Sanders requested the re-canvass after rival Hillary Clinton narrowly won the Bluegrass State earlier this month.
    He signed the request Tuesday morning, according to spokesman Michael Briggs, which read: "Pursuant to KY statute (KRS 117.305) I hereby request a full and complete re-canvass of every one of the voting machines and absentee ballots in all precincts and all 120 counties involving the primary."
    Clinton's lead was by 1,923 votes, according to the Grimes' office -- with 46.8% of the vote to Sanders' 46.3%. Clinton won 28 delegates to Sanders' 27.
    Grimes, a Democrat and vocal Clinton supporter, said in a tweet that county boards of elections would gather at 9 a.m. on Thursday to begin the re-canvass.

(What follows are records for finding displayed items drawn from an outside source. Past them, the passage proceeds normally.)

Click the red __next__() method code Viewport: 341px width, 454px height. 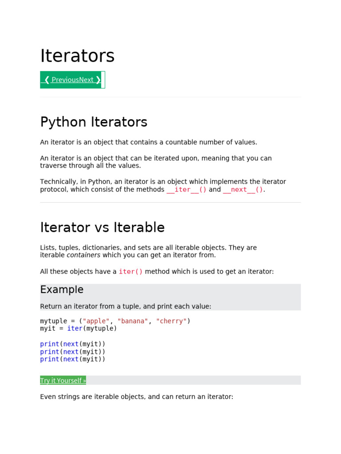243,190
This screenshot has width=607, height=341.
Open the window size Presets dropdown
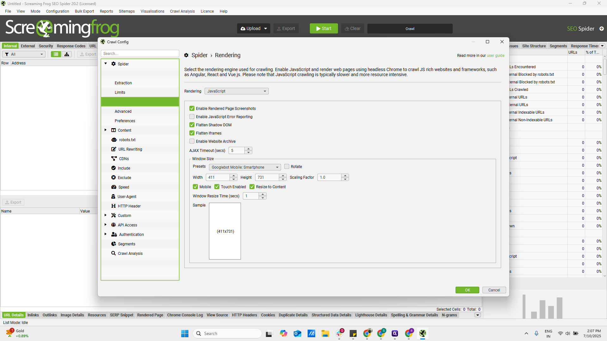click(x=245, y=167)
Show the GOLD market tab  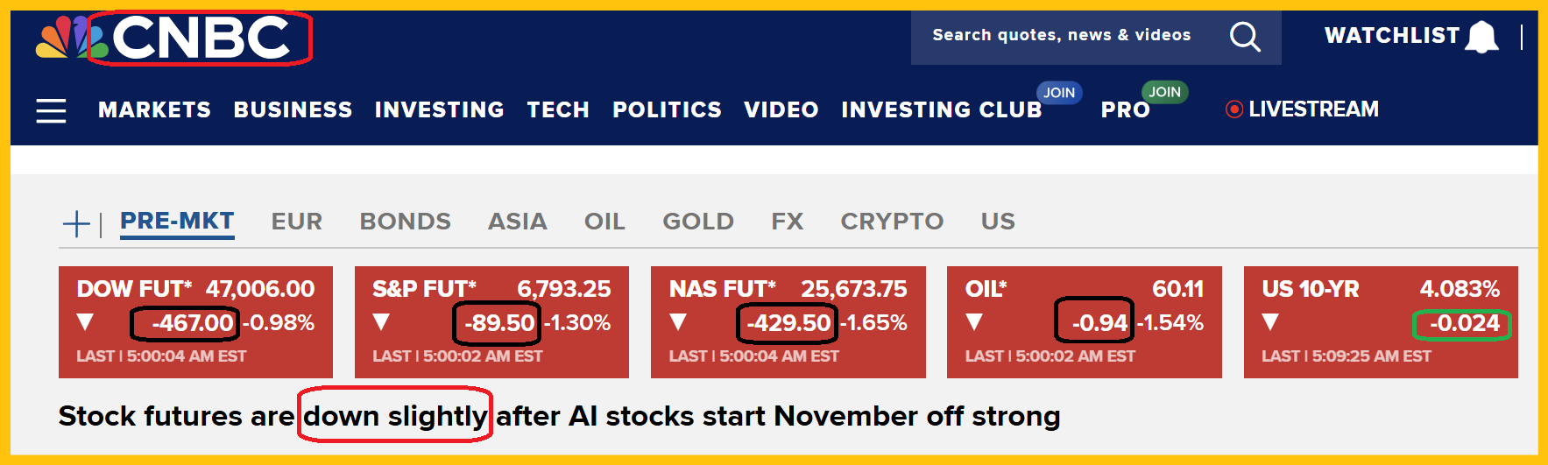[x=697, y=222]
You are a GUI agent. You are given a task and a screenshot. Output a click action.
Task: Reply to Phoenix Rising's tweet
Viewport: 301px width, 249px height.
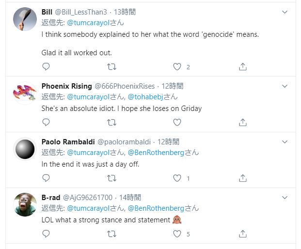coord(46,123)
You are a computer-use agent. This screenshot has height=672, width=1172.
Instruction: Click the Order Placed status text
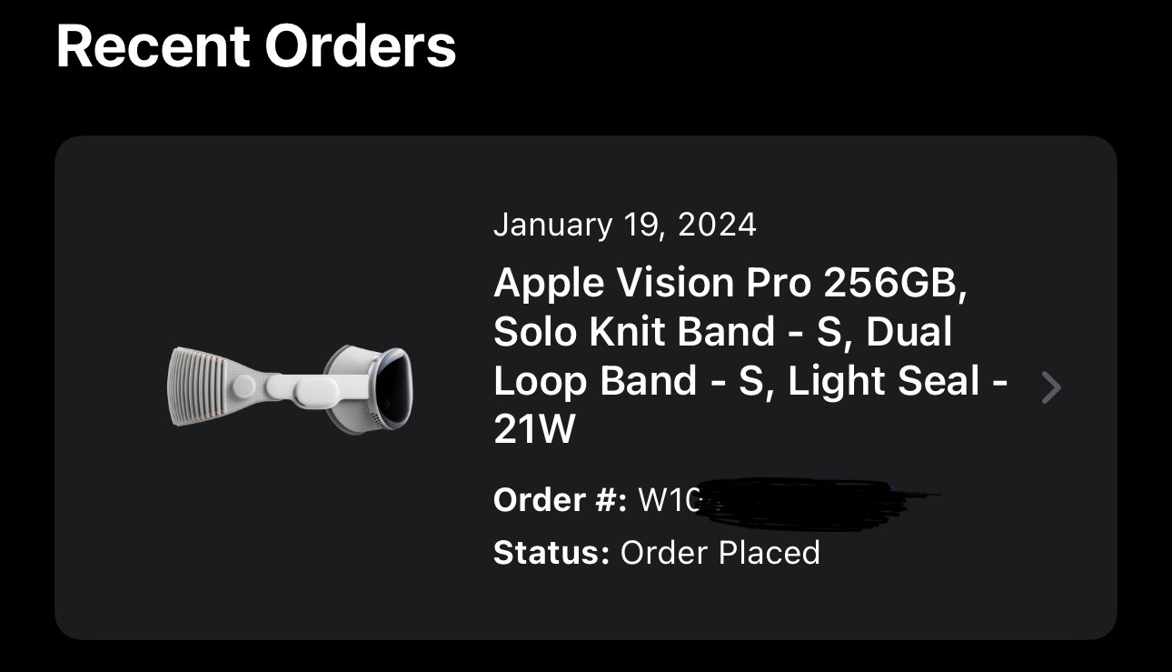(x=720, y=553)
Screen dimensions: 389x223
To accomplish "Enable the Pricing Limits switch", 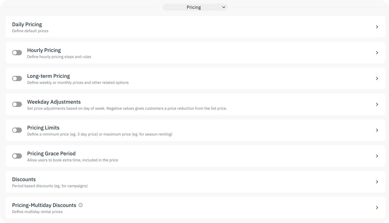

    A senior Sanders adviser said the campaign has no specific reason to believe anything was miscounted, but is just checking to be sure since the race was so close. The campaign is not pointing to any specific county or precinct they see as being wrong or suspicious in Kentucky.
    "We aren't looking anywhere in particular -- we are simply making sure everything was counted and it was all added up correctly," a Sanders adviser says, noting that "how a couple transposed numbers can change the count."
    Sanders supporters online have been calling for a recount, and the margin is narrow enough that the law allows for it.
    Clinton's campaign is aware of Sanders' request to re-canvass but said is has no plans to try to stop it, even if it could.
    "They have been all over the map," a Clinton aide said of the Sanders camp, adding that going forward with a re-canvass is a "decision he has got to make."
    The Clinton aide suggested that Sanders was doing this, in part, to fundraise off the issue, a point the Sanders camp disputed.
    "It's still morning here in California and they're already saying things that are not true," Briggs said in a statement.
    Sanders has an extremely narrow path to the Democratic nomination, which rests largely on winning a majority of pledged delegates and then convincing superdelegates backing Clinton to switch sides. Sanders needs more delegates to clinch the nomination, 856, than are available in the remaining contests, 781.